Yesterday we had a pretty laid-back day planned. Church in the morning, quick lunch and a nap, then head to Disneyland to celebrate our associate minster's birthday ("Em" and I have become very close to "Opal" since she came to our church a little over a year ago).

I told Em to lay in her bed and stay quiet until I told her it was time to get up; I didn't mind if she didn't nap, but I knew I needed one before we headed to The Happiest (and most tiring) Place On Earth.

When I felt refreshed enough, I went into Em's room to let her know it was time to go. Just as I pushed her door open, I saw her roll over onto her side facing away from me as fast as she could. Uh oh. When I said it was time to get up, she slowly rose from the pillow looking groggy and said, "I didn't even hear my alarm go off." Double uh oh. Two lies in 10 seconds.

I called her on it and asked what she'd been doing when I walked in. "Napping" she said.
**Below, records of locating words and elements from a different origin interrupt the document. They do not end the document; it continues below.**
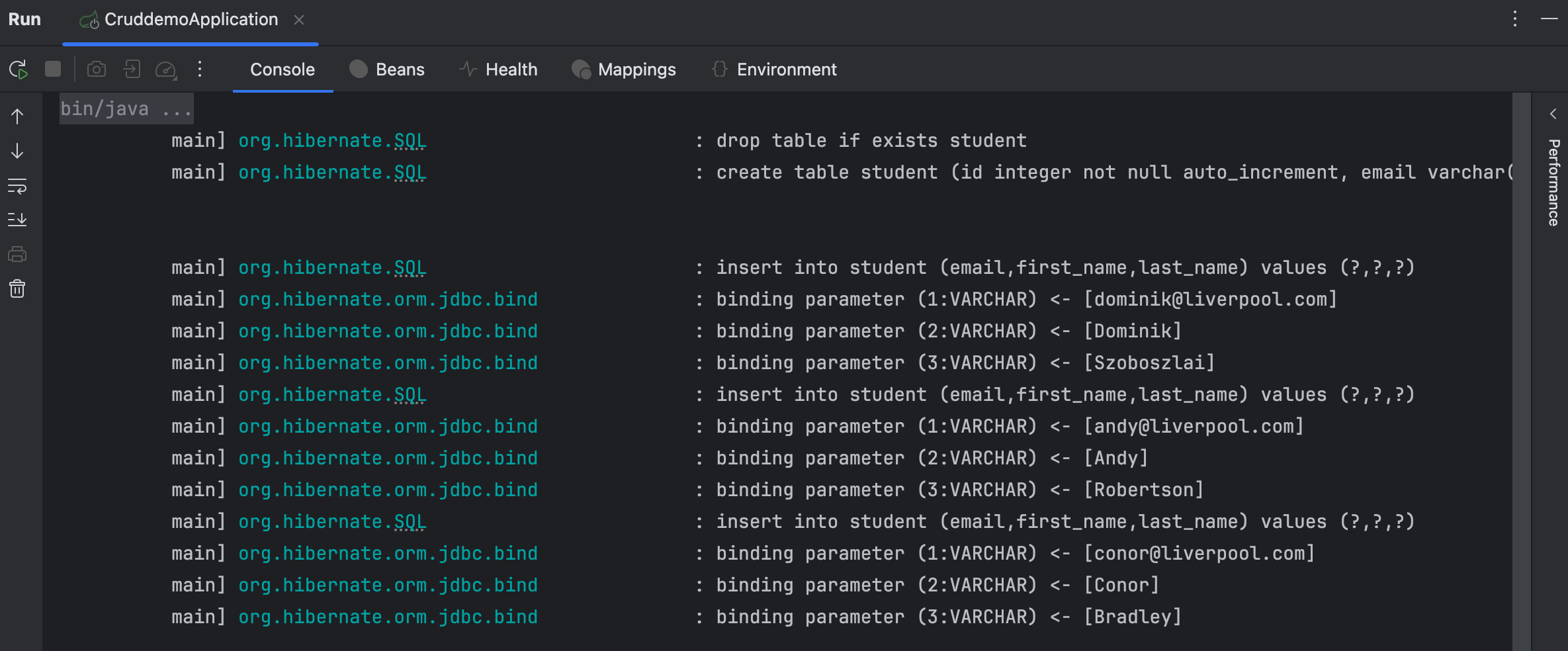
Task: Switch to the Beans tab
Action: coord(387,69)
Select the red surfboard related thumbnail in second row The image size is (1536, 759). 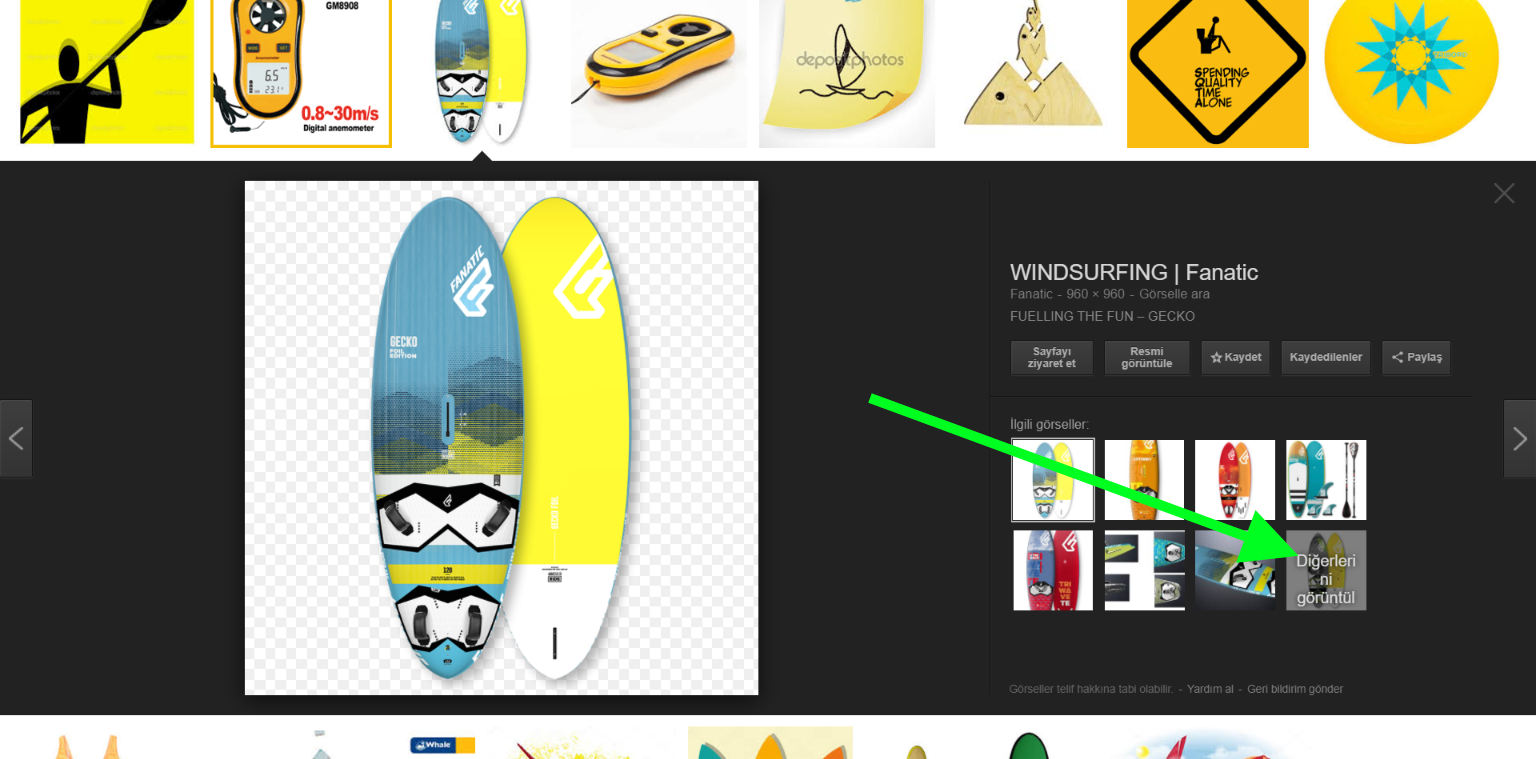coord(1053,570)
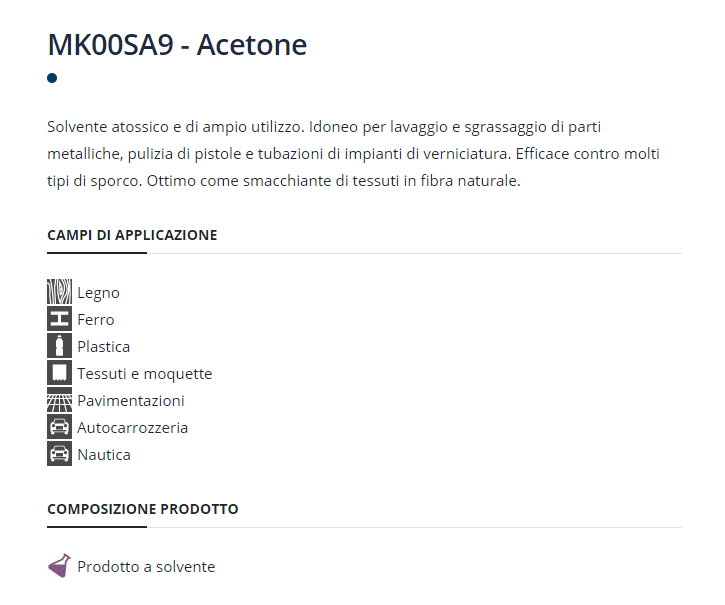Viewport: 725px width, 605px height.
Task: Click the Prodotto a solvente text
Action: click(145, 567)
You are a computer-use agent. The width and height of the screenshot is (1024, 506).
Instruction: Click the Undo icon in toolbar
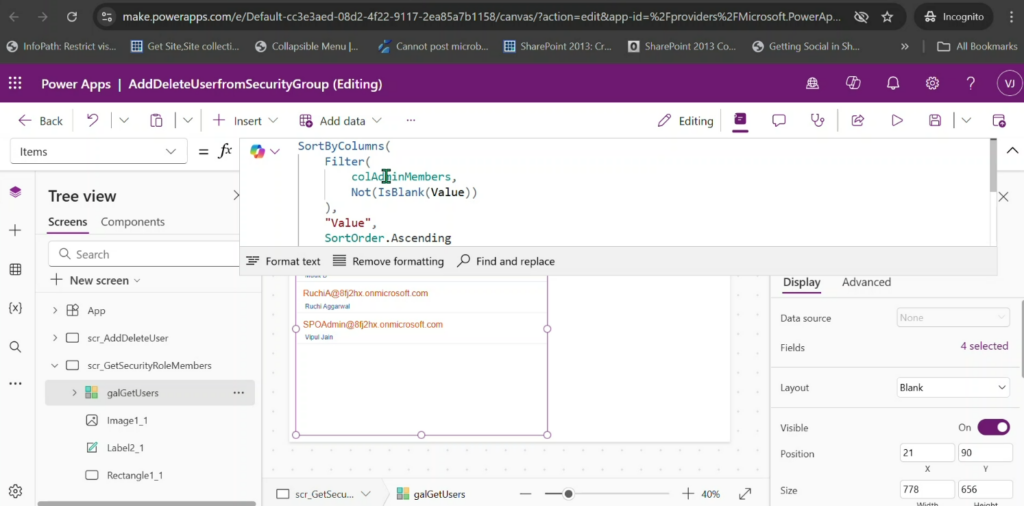92,120
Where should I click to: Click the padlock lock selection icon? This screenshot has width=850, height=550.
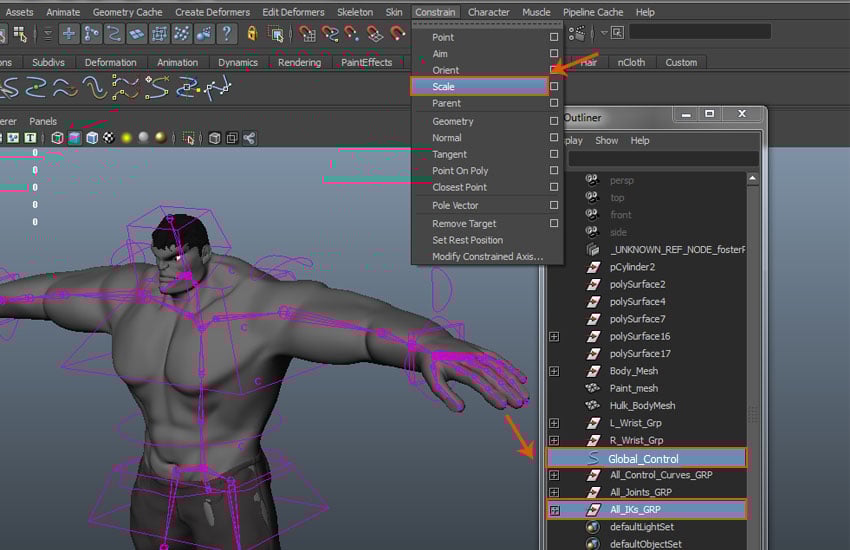252,34
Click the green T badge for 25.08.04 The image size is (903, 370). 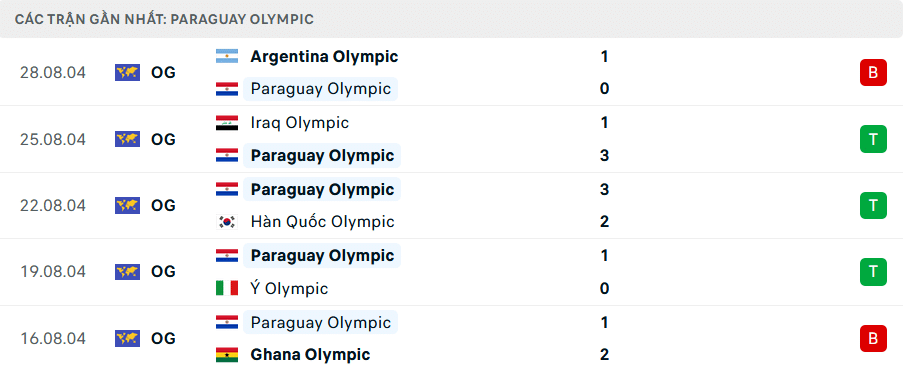pyautogui.click(x=873, y=139)

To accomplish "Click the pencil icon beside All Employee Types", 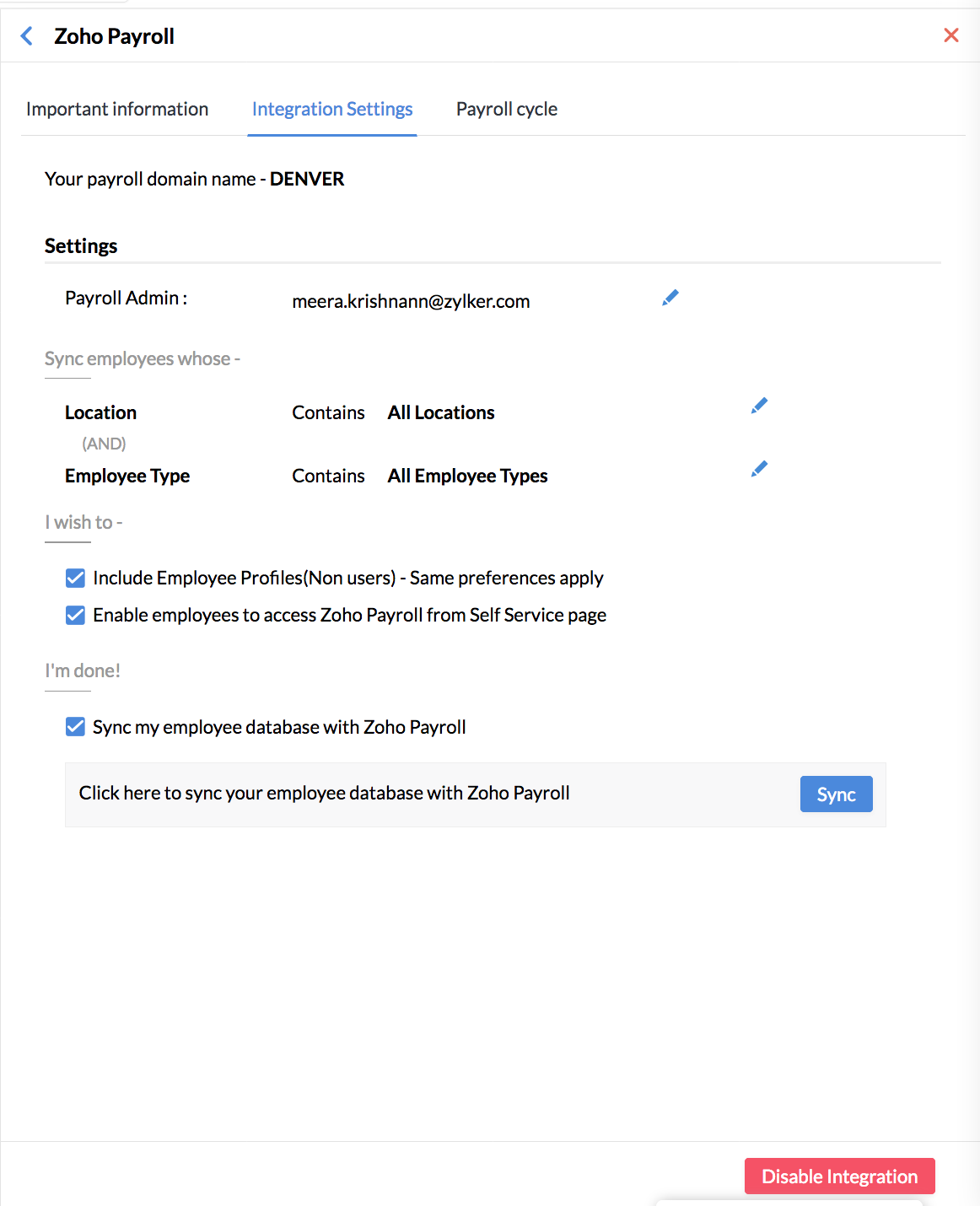I will pos(758,468).
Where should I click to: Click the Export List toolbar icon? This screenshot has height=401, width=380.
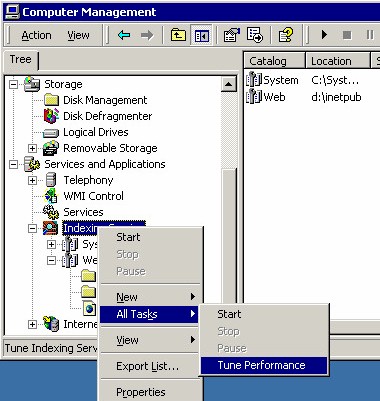pos(255,35)
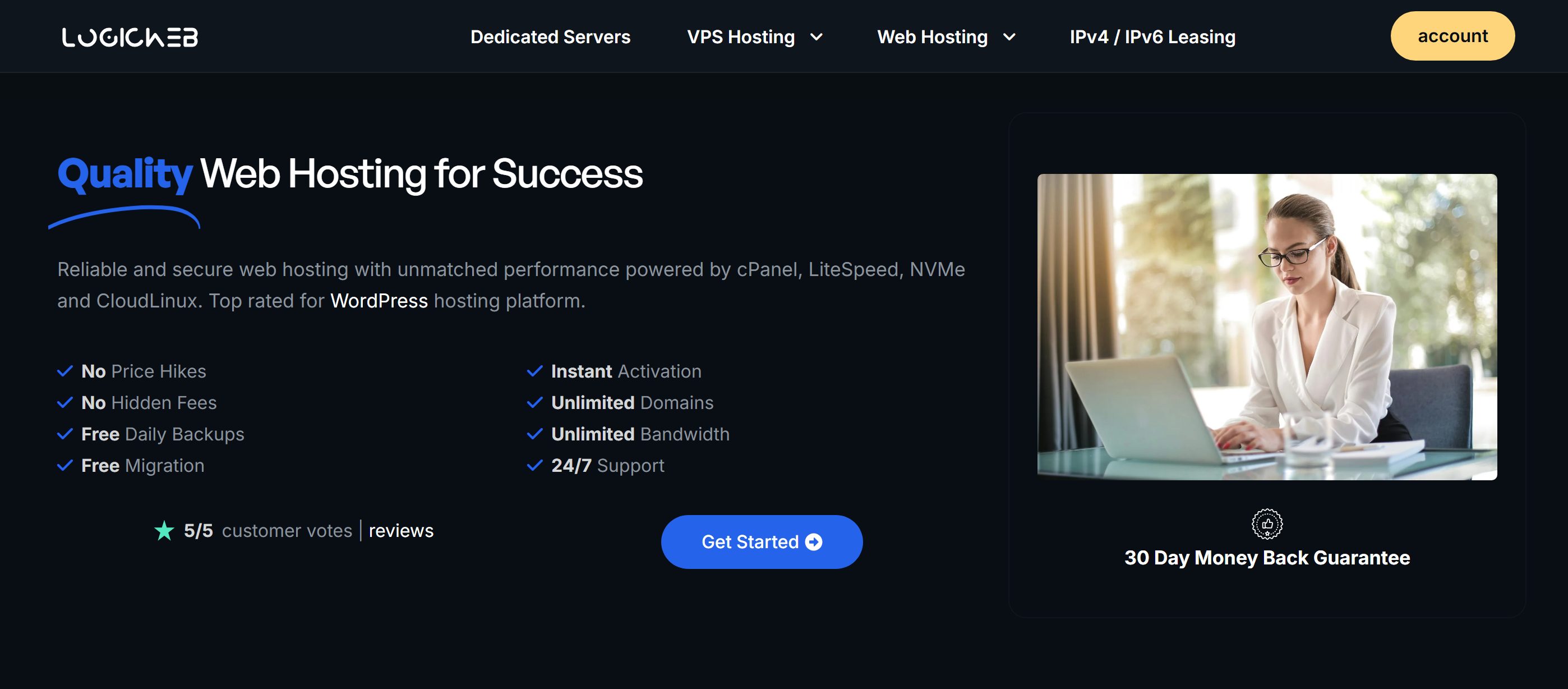Click the LogicWeb logo
Image resolution: width=1568 pixels, height=689 pixels.
pos(130,37)
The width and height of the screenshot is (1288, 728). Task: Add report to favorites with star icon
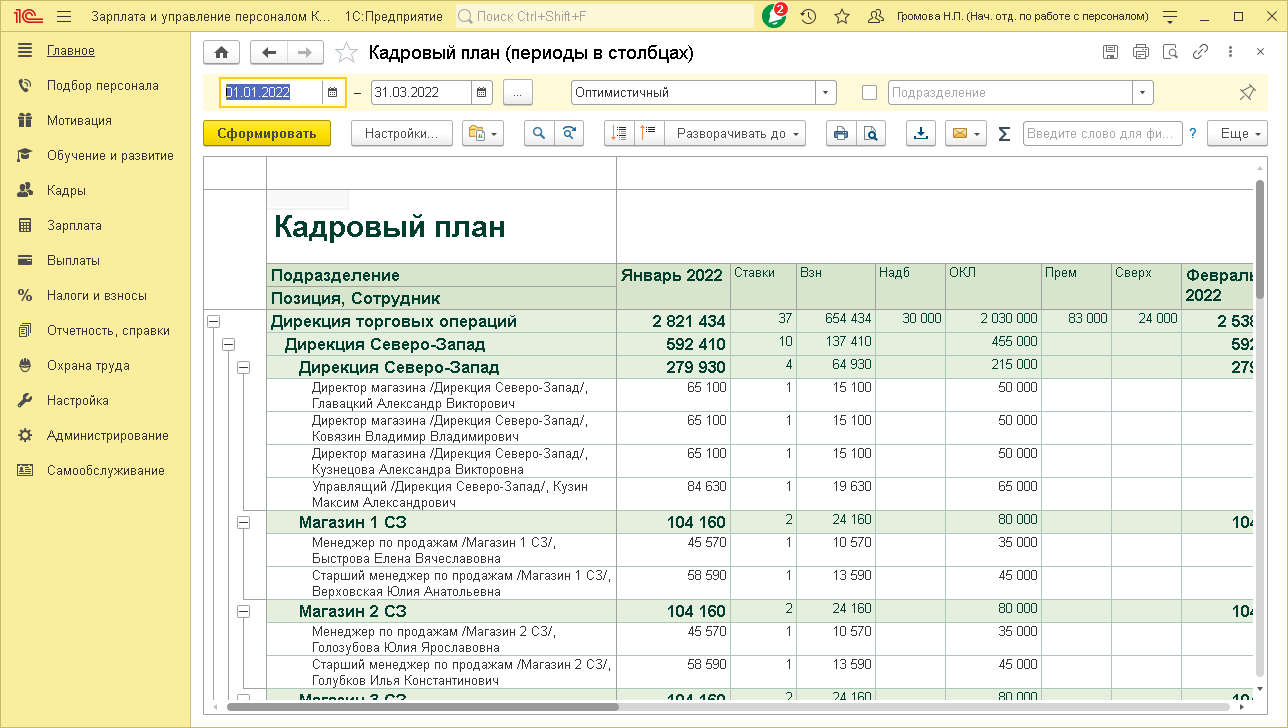pyautogui.click(x=346, y=53)
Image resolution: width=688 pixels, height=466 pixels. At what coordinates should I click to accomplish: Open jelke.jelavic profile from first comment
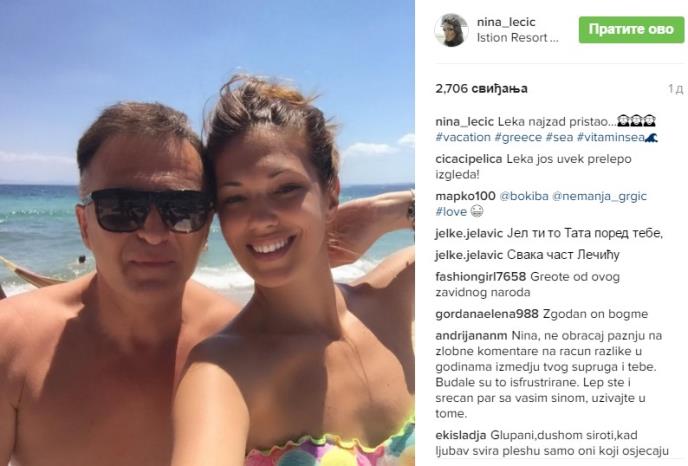(x=469, y=233)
When I asked her not to lie to me and tell me the truth, or we weren't going to go to Disneyland , she told another lie, that she was trying to see what time it was on her clock (which was behind her before she rolled over). She went through about 3 more lies before I gave up trying to get the truth out of her.

So, I had to pull the "mean mommy" card and not take her to Disneyland. Big bummer for me because I wanted to go play again (even though I'd been there twice in the last week already) and celebrate Opal's birthday. "Everyone" was going, but it wouldn't sit right with me if I gave Em the reward of Disneyland for her lies. So I "grounded" her. I told her why we weren't going to Disneyland, that it hurt my feelings that's she'd lied to me, and that she had to stay in her room until dinnertime. She could read her books or play with toys that were in her room, but not come downstairs to play, watch a movie, or play on the computer. She's 5 after all, I can't ban her to her room and make her do nothing all day. She'd fall asleep from the boredom and miss the point alltogether.

It took her about an hour to apologize and tell me the real truth (she was looking at her books on the bookshelf). We discussed that she wouldn't have been in trouble if she'd told me that right away, but now she was grounded because of the lies she told. We also discussed that while telling the truth won't always keep her out of trouble, if she lies, she'll be in even bigger trouble.

By the time dinner was ready 5 hours later, Em told me that she didn't like being grounded. I asked her if she remembered why she'd been grounded, and she replied "because I lied."

Sweet! Lesson learned....I hope.

2 comments:

  1. Good mom. Isn't it hard to be a mom? No one tells you. This would be a good post for the mom blog too. If you want I can put it up.
    Suz

    ReplyDelete
  2. (Opal... really?) says, you were missed... but I am always impressed at your follow through as a mom. You are a great parent and you have a great kid because of it!